Document section below:

It can also happen if you had a chip or debris in the spindle taper when you inserted the shank of the boring head. It might be a good idea to clean the taper well and see if you can reproduce the bell mouthing. If you are sure the spindle is clean and the shank of the tool is clean and you still have bell mouthing then you may have a spindle wear issue.


----------



## higgite (Feb 21, 2020)

At first glance, .050" seems like a lot of taper, but to give us some perspective, how thick was the piece that you bored? As others have pointed out, the deeper the hole, the more the quill must extend, thereby giving the bar more leverage to deflect the spindle.

Tom


----------



## ErichKeane (Feb 21, 2020)

higgite said:


> At first glance, .050" seems like a lot of taper, but to give us some perspective, how thick was the piece that you bored? As others have pointed out, the deeper the hole, the more the quill must extend, thereby giving the bar more leverage to deflect the spindle.
> 
> Tom


Probably about 3/4 "?


----------



## Tozguy (Feb 21, 2020)

ErichKeane said:


> I will admit I left a smaller bar in than I could have used, so maybe that is it.



Would you elaborate on this please.


----------



## ErichKeane (Feb 21, 2020)

Tozguy said:


> Would you elaborate on this please.


I had a boring bar in the head already, a fairly small one. I only needed to take a bit of material, so I just used that.

I went back today and used a larger boring bar, and went up/down about 6 times and still got the taper, though only about 5 thou this time.


----------



## ErichKeane (Feb 21, 2020)

See the pic, originally used the one on the left. Just swapped to the one in the head after I pulled off the wax (made in India btw).


----------



## Tozguy (Feb 21, 2020)

That's progress. As with any boring bar the shortest thickest one is best.
With those brazed carbide ones we need to grind them for best results, sharp and with sufficient relief.


----------



## mmcmdl (Feb 21, 2020)

How deep a hole were you boring ? Those grinds on the shown bars don't look good in my opinion . Lack of clearance for one . Sounds like you were rubbing the bar shank for that much taper to occur .


----------



## ErichKeane (Feb 21, 2020)

1" deep it ended up being. Hopefully that is all this is  I've not really used a boring head but once before, but don't remember having trouble with that one.


----------



## mmcmdl (Feb 21, 2020)

1" deep in brass ? It should be straight as an arrow . If your bar was flexing or rubbing , you would have heard it when breaking thru the bottom . A rubbing sound vs. a cutting sound .


----------



## Chewy (Feb 21, 2020)

Since we are on this subject!  How about some recommendations for 1/2" indexable boring bars? I have a good 2-1/2" Enco head and have been using the brazed bars.  I did 5/8" & 3/4" holes in 1018,  1 inch deep. Had about a hair over .002 taper. It was for a slip fit on a vise work stop.  The shaft was turned on 1" square 1018 to 3/4" and had a .001 taper over 6". I liked that.  The bore was OK but I would like to do better.

End of Document section.
Extracted records below:

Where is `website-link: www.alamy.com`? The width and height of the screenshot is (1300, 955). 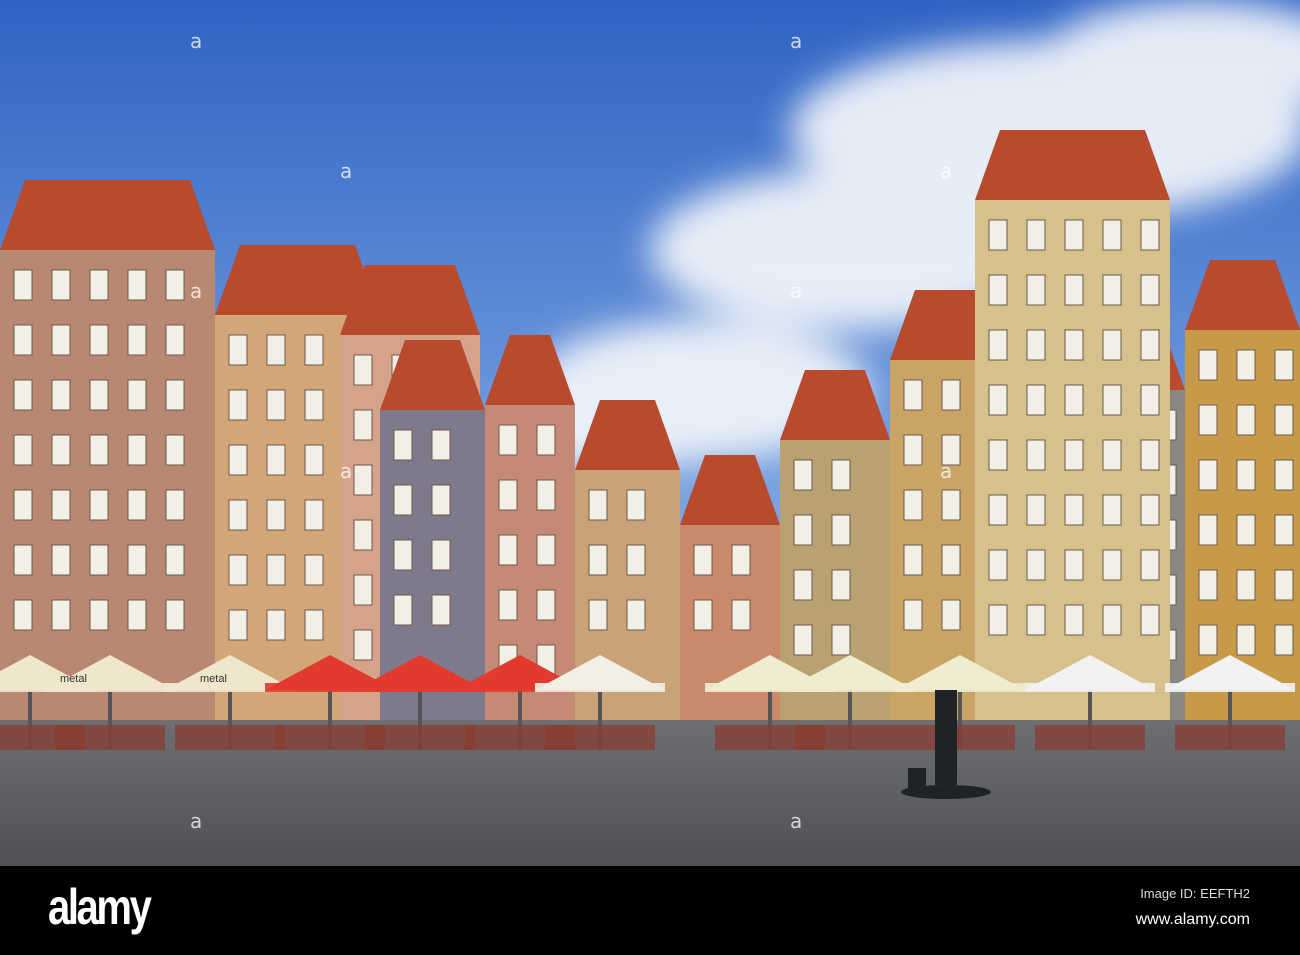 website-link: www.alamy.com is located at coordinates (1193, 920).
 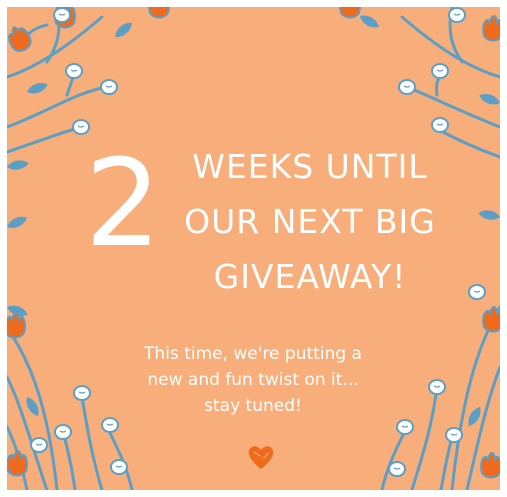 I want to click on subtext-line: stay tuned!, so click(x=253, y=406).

End of Extracted records.
Extracted records below:

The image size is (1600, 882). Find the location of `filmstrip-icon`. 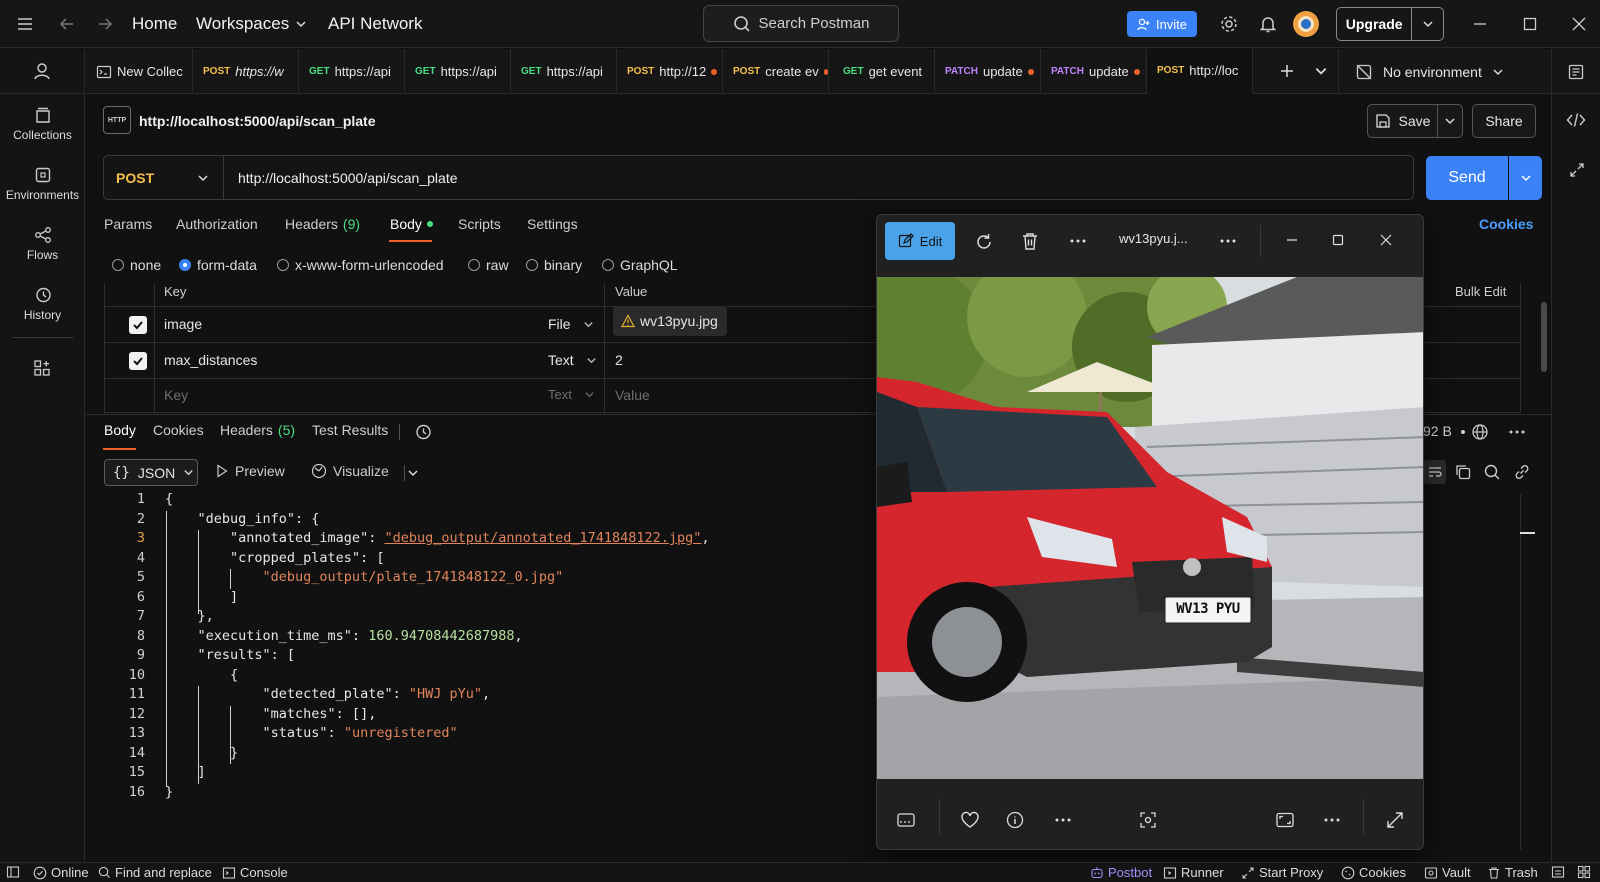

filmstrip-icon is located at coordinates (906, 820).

End of Extracted records.

# [Task item A]
Answer these questions about the boring-head taper thread, one per line:
(i) How deep did ErichKeane's hole end up being?
(ii) How much taper did ErichKeane still get after switching to a larger boring bar?
(iii) How much taper did Chewy have on the 5/8" and 3/4" holes in 1018?
# [Task item B]
Please carry on the boring-head taper thread from its last post.

# [Task result A]
(i) 1" deep
(ii) About 5 thou
(iii) A hair over .002

# [Task result B]
I need a small bar to handle around a 3/8" hole and then some different lengths to take over from about a 7/16" hole. Can't afford the expensive ones, so what brands/sets are you guys using? Looking for good quality import tooling that uses a common insert. 

Saw this one.  https://www.ebay.com/itm/4-Pc-1-2-I...485788?hash=item1ec767c61c:g:uBYAAOSwVqlaNFW4
Then just add a smaller dia one.  Ideas? Good? Bad? Recommendations on other sets?
Thanks!!  Charles


----------



## mikey (Feb 22, 2020)

Chewy said:


> How about some recommendations for 1/2" indexable boring bars? I need a small bar to handle around a 3/8" hole and then some different lengths to take over from about a 7/16" hole. Can't afford the expensive ones, so what brands/sets are you guys using? Looking for good quality import tooling that uses a common insert.



I don't think I've ever seen an indexable bar with a 1/2" shank that can go into a 3/8" hole, although it very well may be out there. Even if it were, I would suggest you consider a cobalt HSS set instead. It will be cheaper to buy, last for many years, will cut finer and finish better. LMS sells a set. I own Borite cobalt bars and they are just excellent.


----------



## Chewy (Feb 22, 2020)

Mikey, I saw this one. https://www.ebay.com/itm/SHARS-286-...545429?hash=item4621c93615:g:IxgAAOSw47NdUYg2

I can get by with out it but I was wondering if anybody has any experience with it.   Looking for the cobalt ones now.  Only see the carbide ones at this time.

I am working on trying to improve my accuracy and I was thinking about upgrading from the cheap carbide ones I have now.


----------



## mikey (Feb 22, 2020)

You are going to find that inserted carbide used in a boring head has its limitations but I won't go into that here. I own cobalt bars, brazed carbide bars and inserted bars for use in the mill and 99% of the time I use the cobalt bars.


----------



## Chewy (Feb 22, 2020)

Is this the set?  https://littlemachineshop.com/products/product_view.php?ProductID=2682&category=-1134493617  What sre the limitations?  I thought from posts above that it would be an improvement.


----------



## mikey (Feb 22, 2020)

Yeah, that's the set I saw.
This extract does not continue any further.